FOLLOW MY DREAM
Today our first granddaughter graduated from High School and yesterday from a Community College. Today’s celebration was a hopeful and splendid expression of a promising future for the graduates. Most of them had an idea of what they would like to become. Several weeks ago, I asked one of our grandsons what he would like to become. Without hesitation, he replied, “I will follow my dream.” “Just what shall that dream be like,” I probed? He was not quite certain. It had to do with a job he would love. Yes, how many people do we know that love their jobs? Most people that I had associations with regarded their jobs as a means to an end. Most of them lived in hope of something more accommodating.
I too had a dream in my childhood days in Eastern Poland that now is part of the Ukraine. We were people of the land and I wished for six Arabian Stallions and a beautiful carriage. If war had not come and disowned us, I would have had a chance to realize my dream. However, it was not a practical dream. These horses were not bread for agriculture. Circumstances ended my dream and I learned the hard way to do any job just to survive. That too required that I acquaint myself with more than one skill. I had to learn to handle a plow and a hammer. Both came in handy when I immigrated to Canada, where farmhands and carpenters were needed. Again, circumstances were unkind and this time it took me nine years to outfit for a job I had chosen. It began as a dream but ended as a basic necessity. This job was not to give me satisfaction but to render service to others. I had never intended to become a pastor. It was not a fulfilling dream, but I would not trade it for any other job.

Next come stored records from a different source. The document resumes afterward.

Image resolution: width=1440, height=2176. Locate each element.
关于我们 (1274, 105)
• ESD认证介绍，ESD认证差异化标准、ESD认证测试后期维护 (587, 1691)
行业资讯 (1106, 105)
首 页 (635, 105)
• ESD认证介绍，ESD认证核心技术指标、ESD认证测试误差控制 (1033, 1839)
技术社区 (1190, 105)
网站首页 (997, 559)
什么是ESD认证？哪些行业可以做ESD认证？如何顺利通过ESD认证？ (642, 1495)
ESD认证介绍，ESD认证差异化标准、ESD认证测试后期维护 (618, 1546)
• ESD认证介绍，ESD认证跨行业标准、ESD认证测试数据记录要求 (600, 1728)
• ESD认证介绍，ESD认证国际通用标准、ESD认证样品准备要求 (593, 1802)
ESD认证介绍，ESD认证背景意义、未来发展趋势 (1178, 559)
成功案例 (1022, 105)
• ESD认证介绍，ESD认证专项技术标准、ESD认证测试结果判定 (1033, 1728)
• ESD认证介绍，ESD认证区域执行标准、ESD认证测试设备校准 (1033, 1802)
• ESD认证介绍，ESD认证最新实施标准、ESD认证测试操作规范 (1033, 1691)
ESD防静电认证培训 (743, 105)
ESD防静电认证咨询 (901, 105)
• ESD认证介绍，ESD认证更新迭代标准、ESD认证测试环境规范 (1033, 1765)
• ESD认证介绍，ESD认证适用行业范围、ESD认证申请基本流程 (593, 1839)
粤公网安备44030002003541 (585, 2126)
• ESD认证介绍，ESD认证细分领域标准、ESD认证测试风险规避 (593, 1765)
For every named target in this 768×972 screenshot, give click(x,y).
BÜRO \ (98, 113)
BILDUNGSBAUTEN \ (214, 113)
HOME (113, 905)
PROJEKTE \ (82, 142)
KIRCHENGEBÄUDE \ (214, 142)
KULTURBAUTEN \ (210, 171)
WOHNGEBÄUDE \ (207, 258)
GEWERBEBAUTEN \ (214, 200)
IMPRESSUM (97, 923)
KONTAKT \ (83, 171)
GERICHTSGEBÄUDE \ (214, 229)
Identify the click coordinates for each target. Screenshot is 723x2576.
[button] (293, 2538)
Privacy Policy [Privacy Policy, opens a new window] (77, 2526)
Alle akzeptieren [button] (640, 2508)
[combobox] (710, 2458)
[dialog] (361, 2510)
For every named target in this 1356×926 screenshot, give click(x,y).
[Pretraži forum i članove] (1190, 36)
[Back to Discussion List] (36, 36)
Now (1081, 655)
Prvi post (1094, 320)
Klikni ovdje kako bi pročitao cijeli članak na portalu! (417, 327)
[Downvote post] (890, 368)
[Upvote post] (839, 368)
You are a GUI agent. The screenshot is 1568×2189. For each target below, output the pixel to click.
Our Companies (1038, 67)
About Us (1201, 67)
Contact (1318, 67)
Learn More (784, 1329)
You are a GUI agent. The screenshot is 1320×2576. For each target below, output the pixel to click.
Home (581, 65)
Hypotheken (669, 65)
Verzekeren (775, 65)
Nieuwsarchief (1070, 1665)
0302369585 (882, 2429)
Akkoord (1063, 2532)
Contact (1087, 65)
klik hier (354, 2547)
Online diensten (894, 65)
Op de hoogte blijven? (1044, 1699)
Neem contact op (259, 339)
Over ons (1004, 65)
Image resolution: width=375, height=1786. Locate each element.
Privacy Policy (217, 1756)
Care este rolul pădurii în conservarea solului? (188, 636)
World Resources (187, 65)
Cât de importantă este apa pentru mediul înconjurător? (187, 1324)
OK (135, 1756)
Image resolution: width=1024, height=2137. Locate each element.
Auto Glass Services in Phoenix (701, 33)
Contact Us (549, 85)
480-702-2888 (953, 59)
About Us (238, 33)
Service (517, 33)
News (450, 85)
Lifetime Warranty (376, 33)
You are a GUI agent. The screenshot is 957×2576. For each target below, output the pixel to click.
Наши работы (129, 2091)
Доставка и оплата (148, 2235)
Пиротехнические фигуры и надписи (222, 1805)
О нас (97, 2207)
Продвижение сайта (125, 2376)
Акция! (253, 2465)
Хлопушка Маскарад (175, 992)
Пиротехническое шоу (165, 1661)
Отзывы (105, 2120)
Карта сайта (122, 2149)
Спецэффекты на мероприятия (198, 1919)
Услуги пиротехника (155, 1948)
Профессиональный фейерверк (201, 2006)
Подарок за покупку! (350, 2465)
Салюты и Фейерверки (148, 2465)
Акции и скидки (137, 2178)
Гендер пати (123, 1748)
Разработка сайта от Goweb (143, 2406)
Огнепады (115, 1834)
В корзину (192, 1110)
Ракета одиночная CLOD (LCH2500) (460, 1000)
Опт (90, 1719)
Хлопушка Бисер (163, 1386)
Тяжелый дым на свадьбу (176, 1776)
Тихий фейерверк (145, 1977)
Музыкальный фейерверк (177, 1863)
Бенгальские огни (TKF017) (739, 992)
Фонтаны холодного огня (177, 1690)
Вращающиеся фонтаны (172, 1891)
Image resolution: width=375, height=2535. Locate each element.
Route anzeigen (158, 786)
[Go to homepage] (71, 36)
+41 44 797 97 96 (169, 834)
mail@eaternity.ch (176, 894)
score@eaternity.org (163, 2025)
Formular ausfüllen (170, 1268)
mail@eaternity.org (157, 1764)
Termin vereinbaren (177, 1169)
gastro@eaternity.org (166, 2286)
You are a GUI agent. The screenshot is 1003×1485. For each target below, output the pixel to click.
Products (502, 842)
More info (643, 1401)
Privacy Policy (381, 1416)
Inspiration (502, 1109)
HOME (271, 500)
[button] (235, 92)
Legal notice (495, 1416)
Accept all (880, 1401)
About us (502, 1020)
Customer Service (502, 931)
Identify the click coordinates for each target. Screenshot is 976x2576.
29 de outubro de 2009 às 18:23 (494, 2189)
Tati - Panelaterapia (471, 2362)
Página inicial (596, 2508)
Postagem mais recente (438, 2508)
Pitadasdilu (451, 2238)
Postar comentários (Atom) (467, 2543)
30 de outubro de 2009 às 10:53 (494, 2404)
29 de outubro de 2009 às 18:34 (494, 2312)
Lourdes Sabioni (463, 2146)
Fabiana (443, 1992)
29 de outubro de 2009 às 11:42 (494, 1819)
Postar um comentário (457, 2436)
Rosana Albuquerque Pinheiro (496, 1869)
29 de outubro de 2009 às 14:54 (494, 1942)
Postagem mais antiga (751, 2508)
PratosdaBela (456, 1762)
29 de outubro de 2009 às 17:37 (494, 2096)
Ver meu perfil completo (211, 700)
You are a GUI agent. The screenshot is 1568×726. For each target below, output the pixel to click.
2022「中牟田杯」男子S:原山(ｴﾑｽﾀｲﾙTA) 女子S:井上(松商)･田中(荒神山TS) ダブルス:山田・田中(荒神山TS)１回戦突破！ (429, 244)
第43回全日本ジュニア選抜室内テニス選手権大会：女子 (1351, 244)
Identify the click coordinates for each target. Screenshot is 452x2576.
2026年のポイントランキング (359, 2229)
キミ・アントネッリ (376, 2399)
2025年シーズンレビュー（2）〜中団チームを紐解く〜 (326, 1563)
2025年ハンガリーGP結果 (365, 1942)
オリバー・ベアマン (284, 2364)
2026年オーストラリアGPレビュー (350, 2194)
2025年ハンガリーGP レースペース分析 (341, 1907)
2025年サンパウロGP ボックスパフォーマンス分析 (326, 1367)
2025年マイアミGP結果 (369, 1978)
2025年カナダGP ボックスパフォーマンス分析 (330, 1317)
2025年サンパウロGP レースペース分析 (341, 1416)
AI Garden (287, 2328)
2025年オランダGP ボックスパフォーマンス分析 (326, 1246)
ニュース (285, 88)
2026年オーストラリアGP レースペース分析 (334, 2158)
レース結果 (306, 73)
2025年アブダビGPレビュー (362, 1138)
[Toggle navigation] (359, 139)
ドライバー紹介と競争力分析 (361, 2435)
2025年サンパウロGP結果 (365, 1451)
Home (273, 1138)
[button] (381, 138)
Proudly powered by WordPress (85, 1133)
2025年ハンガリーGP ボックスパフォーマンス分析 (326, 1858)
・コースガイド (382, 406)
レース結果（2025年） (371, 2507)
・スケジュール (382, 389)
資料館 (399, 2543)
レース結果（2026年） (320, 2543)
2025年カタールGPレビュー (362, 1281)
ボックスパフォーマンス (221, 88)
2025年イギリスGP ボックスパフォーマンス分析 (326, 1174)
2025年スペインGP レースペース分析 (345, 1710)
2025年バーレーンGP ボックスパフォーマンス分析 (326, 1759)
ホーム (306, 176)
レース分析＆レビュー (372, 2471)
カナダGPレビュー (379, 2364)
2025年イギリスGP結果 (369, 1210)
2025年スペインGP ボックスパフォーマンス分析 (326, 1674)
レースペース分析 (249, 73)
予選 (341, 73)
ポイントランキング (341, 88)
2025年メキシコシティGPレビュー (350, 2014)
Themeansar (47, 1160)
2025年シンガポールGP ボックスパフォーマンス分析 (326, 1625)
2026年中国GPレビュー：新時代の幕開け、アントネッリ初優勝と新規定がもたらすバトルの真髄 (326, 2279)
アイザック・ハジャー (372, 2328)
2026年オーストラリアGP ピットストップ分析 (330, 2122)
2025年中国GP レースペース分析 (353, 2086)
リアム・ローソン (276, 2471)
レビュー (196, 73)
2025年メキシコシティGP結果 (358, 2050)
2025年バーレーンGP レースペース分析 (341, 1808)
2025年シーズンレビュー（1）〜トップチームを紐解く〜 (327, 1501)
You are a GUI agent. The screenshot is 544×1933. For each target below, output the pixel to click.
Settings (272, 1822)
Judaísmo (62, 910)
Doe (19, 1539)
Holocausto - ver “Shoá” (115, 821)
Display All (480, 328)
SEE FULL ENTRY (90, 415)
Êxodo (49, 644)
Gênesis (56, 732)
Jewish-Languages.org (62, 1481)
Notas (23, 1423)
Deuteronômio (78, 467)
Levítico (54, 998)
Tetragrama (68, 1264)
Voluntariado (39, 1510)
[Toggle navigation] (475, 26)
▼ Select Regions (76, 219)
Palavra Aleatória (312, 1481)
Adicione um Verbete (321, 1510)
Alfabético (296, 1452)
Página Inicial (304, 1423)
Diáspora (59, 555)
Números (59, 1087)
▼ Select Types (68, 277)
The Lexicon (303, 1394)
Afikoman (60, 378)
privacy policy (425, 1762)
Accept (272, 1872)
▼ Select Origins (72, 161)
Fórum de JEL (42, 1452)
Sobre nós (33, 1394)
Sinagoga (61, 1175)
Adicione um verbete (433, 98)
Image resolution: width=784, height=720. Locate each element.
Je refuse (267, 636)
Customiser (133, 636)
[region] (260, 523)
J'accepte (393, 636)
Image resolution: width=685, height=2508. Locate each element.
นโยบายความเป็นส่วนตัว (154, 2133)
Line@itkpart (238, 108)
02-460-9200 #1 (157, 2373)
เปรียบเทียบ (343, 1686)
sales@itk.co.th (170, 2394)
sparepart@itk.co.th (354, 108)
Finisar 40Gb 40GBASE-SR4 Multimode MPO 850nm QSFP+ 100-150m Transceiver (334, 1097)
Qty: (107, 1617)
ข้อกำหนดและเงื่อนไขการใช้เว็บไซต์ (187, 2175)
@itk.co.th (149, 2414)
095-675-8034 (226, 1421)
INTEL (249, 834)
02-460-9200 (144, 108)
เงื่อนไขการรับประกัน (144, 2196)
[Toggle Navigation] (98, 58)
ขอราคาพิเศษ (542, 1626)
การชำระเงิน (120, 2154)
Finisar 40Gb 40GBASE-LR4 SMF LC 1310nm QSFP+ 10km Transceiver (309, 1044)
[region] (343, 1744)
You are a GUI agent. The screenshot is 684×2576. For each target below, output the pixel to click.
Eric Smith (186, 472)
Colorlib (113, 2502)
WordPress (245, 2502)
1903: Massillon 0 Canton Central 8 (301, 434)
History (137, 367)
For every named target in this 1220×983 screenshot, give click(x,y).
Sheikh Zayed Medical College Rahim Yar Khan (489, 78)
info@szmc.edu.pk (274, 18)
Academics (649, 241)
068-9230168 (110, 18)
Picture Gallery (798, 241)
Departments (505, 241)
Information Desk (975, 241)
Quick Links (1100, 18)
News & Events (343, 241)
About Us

Yes, there are people born with a silver spoon in their mouth and can hunt dreams. There are also those to whom dreams are handed. Our society news does not give us the impression that such people lead satisfactory and fulfilling lives. For them, their dreams are not big enough. Jesus had such a person in mind. He called him “You fool.” This man’s dream was to build huge storages with supplies for a lifetime, only eternity called him prematurely (Luke 12:13-21). For the rest of us, we can and ought to dream. They do keep us going. But, while we do the dreaming, we need bread-producing jobs. In our age, we shall need more than one job. Lasting employers have become an endangered enterprise.
There is one more thing. Good intended people have assured me that God would provide all that I needed to reach my dream. Well, it did not hurt me to sweat and worry more than a little. There were times when I was thankful that I had made it through the day. At the end, we may not find what we were hoping for. In my dreaming, God and I did not see eye to eye; neither did the world in which I live. I could not let my dream get in my way. When I was a lad, my mother reminded me from time to time that dreams were merely bubbles, but bread could keep us going. There is a reason why we ought to pray, “Give us this day our daily bread” (Matthew 6:11). It could also mean, “Give us a job that puts bread on the table.”